In order to determine what camshaft to use, the basics are as follows;

1- Determine the use of the car. Be as honest with yourself as possible. What you see yourself doing with the car, vs. what you'd like to do with the car can sometimes be different scenarios.

2- Determine a goal HP/TQ number range that will achieve #1.

3- Build the drivetrain together. If this means you are leaving parts of the drivetrain the way they are, know what you have, even if it requires a little tear down. The more you know, the better you will be able to tune and build the engine to suit the parts within the drivetrain that will end up in the car.


Once you have those ideas squared away, approach the geometry of the camshaft with understanding it's effect on the valvetrain. Rather than thinking about numbers, think about what each operation of the cam performs.

The engine goes through four cycles.
1- Intake valve opens and chases the piston down, allowing the engine to draw in air
-intake valve closes
2-Piston compresses the gas
-both valves are closed
3-Spark ignites compressed gas and forces the piston down
-exhaust valve opens
4- Exhaust valve is open, piston chases exhaust valve until it is shut
-exhaust and intake valve are both slightly open for a short duration, during exhaust closing and intake opening again.

Effects of each geometry on the running cycle-

Lift is equal to the volume of gas allowed into the chamber, static (static, meaning frozen in time, ie. not taking flow into consideration yet)

Duration is equal to the amount of time that gas is allowed into the chamber, taking static lift and giving it the dimension of time for operation.

Lobe separation angle is the measurement between centerlines on intake and exhaust lobes for the same cylinder. This has a direct effect on the overlap within the cycle that RatRod was talking about. The further each line/ wider V angle between centerlines, the less overlap there will be and less time within the cycle spent with both the intake and exhaust valves open.

Total camshaft advance degree adjusts when the valves are opening and closing against the piston cycle. The valve cycle most importantly effected by advancing the cam degree is the intake valve shut cycle. Allowing the intake valve to shut sooner in the piston cycle, before the piston goes from BDC on it's way up, allows the piston to compress the gas during more of it's up stroke.

Once you've broken down the anatomy of a camshaft, you can begin to understand how the geometry effects how the engine produces power and when it will, in RPM range.

There are a lot of other factors, like how an engine scavenges unburnt fuel from the exhaust (aided by the use of headers, especially equal length, long runners) and how overlap has an adverse effect on it. As you can imagine, when the piston chamber has exposed it's pressure to both the intake and exhaust momentarily, it adversely effects flow, inherently effecting vacuum.
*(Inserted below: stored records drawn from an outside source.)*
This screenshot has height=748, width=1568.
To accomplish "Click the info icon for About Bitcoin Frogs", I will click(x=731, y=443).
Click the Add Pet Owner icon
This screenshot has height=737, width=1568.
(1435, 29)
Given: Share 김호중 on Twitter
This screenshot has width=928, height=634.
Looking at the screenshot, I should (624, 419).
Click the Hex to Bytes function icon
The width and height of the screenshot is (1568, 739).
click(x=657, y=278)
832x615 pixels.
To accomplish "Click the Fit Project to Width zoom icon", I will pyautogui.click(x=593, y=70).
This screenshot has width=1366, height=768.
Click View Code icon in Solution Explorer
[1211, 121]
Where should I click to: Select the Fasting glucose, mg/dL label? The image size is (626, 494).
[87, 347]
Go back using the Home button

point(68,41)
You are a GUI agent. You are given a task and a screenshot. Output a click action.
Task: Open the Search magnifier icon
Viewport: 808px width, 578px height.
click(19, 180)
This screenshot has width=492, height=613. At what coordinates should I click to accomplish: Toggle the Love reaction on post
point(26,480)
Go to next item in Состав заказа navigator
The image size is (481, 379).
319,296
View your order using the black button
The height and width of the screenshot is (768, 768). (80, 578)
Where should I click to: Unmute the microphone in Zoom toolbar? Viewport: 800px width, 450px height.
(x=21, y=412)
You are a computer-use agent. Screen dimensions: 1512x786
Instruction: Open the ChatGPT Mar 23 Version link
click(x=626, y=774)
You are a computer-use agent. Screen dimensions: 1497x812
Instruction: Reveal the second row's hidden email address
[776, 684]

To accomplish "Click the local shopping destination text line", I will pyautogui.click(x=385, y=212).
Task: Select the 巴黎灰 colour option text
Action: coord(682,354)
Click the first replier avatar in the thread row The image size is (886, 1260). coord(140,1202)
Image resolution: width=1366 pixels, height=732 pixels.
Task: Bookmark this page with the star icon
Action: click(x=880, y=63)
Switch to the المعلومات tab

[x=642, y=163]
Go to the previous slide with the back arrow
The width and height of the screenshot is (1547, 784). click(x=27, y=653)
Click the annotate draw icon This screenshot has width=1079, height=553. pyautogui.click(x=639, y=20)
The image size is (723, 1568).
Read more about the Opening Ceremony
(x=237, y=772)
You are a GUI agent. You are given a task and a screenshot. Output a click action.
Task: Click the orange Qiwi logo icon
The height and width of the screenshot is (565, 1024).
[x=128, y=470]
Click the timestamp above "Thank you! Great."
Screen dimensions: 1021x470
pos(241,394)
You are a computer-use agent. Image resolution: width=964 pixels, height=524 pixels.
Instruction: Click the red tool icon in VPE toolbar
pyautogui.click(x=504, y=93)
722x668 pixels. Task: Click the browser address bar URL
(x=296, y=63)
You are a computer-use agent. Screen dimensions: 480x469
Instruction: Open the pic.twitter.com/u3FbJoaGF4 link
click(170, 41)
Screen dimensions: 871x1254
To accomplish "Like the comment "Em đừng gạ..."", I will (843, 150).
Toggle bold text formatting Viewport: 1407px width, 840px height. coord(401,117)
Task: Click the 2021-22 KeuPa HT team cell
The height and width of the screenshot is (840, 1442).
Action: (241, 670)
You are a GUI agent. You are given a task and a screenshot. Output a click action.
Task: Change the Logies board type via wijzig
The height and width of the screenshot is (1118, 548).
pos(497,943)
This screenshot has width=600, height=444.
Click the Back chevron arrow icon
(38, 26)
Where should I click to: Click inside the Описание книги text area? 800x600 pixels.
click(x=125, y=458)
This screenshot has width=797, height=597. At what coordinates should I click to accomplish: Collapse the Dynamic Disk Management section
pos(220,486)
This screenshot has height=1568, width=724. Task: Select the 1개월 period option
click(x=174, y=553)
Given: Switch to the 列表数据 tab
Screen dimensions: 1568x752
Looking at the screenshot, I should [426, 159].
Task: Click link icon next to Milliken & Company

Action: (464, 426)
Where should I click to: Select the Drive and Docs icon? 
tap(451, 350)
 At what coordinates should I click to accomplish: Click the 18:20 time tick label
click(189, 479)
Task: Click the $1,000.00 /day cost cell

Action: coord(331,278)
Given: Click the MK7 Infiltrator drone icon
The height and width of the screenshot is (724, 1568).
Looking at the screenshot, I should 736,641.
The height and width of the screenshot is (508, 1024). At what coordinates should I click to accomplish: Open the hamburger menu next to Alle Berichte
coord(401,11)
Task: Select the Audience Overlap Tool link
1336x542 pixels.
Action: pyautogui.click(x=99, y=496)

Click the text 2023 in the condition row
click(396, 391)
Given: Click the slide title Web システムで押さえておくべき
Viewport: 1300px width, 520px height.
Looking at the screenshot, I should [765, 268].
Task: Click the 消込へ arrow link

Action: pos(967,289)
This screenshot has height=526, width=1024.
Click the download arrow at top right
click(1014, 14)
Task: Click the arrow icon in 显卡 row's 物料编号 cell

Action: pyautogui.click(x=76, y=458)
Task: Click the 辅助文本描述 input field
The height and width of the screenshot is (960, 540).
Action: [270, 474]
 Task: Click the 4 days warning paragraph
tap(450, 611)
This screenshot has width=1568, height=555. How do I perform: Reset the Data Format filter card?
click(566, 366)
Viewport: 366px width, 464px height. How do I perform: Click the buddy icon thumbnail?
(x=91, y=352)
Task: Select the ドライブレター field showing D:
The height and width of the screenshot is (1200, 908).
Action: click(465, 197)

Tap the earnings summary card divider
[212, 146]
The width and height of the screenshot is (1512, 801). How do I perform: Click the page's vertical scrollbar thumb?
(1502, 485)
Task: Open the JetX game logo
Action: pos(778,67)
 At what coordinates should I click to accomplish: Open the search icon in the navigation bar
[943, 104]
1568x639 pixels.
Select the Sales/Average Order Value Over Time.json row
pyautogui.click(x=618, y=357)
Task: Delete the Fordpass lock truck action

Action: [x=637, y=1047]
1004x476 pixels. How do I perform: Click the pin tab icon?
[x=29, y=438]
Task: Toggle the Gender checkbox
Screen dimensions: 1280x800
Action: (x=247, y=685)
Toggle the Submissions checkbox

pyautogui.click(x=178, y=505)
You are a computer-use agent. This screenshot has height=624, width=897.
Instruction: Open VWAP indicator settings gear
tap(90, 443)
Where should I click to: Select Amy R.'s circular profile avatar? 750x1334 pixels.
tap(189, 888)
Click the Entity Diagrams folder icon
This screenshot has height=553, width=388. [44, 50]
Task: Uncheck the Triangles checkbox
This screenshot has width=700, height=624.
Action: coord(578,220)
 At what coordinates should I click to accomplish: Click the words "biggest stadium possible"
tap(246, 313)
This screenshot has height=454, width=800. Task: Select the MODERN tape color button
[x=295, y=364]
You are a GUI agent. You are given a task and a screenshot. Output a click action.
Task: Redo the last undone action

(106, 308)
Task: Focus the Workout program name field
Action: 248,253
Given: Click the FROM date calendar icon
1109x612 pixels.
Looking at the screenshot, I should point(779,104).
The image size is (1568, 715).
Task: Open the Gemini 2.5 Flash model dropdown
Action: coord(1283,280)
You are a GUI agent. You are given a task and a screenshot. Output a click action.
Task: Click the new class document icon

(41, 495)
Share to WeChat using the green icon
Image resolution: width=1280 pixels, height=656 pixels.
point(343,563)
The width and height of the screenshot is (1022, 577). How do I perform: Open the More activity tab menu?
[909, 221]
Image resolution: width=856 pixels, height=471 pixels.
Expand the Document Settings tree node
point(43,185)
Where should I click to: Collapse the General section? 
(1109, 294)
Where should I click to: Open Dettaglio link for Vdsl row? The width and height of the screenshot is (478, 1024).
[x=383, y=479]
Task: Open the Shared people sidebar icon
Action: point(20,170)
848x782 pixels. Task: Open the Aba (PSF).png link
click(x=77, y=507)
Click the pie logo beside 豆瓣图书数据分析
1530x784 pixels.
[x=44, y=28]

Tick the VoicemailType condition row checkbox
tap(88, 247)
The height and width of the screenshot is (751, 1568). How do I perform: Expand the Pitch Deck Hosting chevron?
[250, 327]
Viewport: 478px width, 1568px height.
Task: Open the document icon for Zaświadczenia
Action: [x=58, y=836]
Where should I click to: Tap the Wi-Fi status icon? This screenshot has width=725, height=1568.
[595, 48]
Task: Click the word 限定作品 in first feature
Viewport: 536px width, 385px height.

V8 engines have a sister cylinder, meaning there is always a second cylinder drawing the exact opposite stroke in the same position on the other bank. This is why the runners on dual plane intakes are laid out the way they are and why scavenging works. It is also why exhaust balancing is important.

IMO, there are a lot of factors that are just as important as camshaft choice, when buying parts that are commonly overlooked, like piston, head and gasket choice and RPM range for engine balancing.